Excellent! Let's make a spider:

I've modified yours because I have no source code of some components.

from scrapy import Spider, Request
from scrapy.selector import Selector
import scrapy

#from Stack.items import StackItem
#from bs4 import BeautifulSoup
from scrapy import log
from scrapy.utils.response import open_in_browser


class StackSpider(Spider):
        name = "dwarozh"
        start_urls = [
            "http://www.dwarozh.net/sport/",
        ]
        _cookie_str = '''__cfduid=dc986; sucuri_cloudproxy_uuid_ce=d36a; ASP.NET_SessionId=wq; __atuvc=1%7C49; sucuri_cloudproxy_uuid_0d5c97a96=6a; _gat=1; __asc=7c0b; __auc=3; _ga=GA1.2.196.14'''
        _user_agent = 'Mozilla/5.0 (Macintosh; Intel Mac OS X 10_12_1) AppleWebKit/5 (KHTML, like Gecko) Chrome/54 Safari/5'

        def start_requests(self):
            cookies = dict(pair.split('=') for pair in self._cookie_str.split('; '))

== Task requirements ==
Summarize the Scrapy spider excerpt in two sentences.

== Given material ==

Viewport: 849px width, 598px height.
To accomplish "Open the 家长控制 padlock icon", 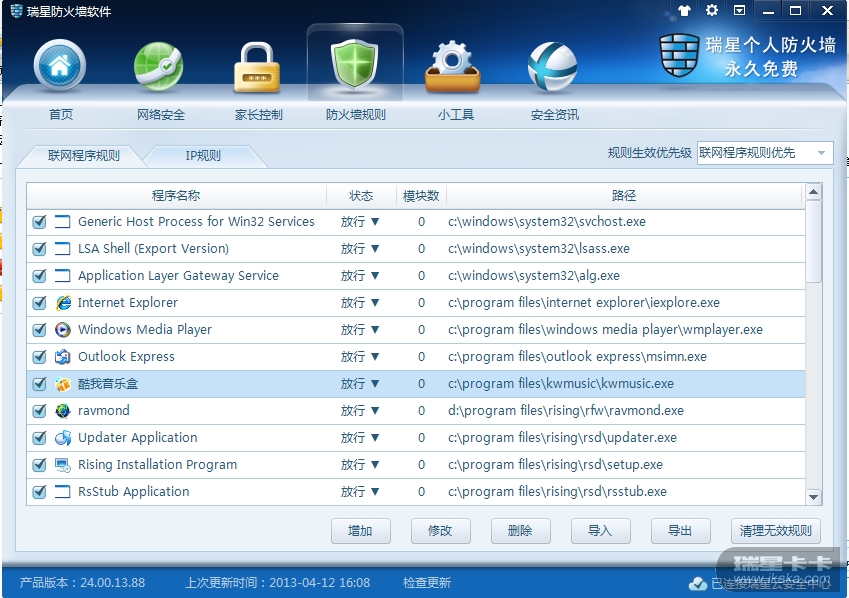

== Exercise answer ==
The writer proposes building a spider and adapts the other person's code because the source code of some components is missing. The resulting StackSpider class, named "dwarozh," starts at http://www.dwarozh.net/sport/, holds a cookie string and a user agent, and in its start_requests method splits the cookie string into a dictionary of cookies.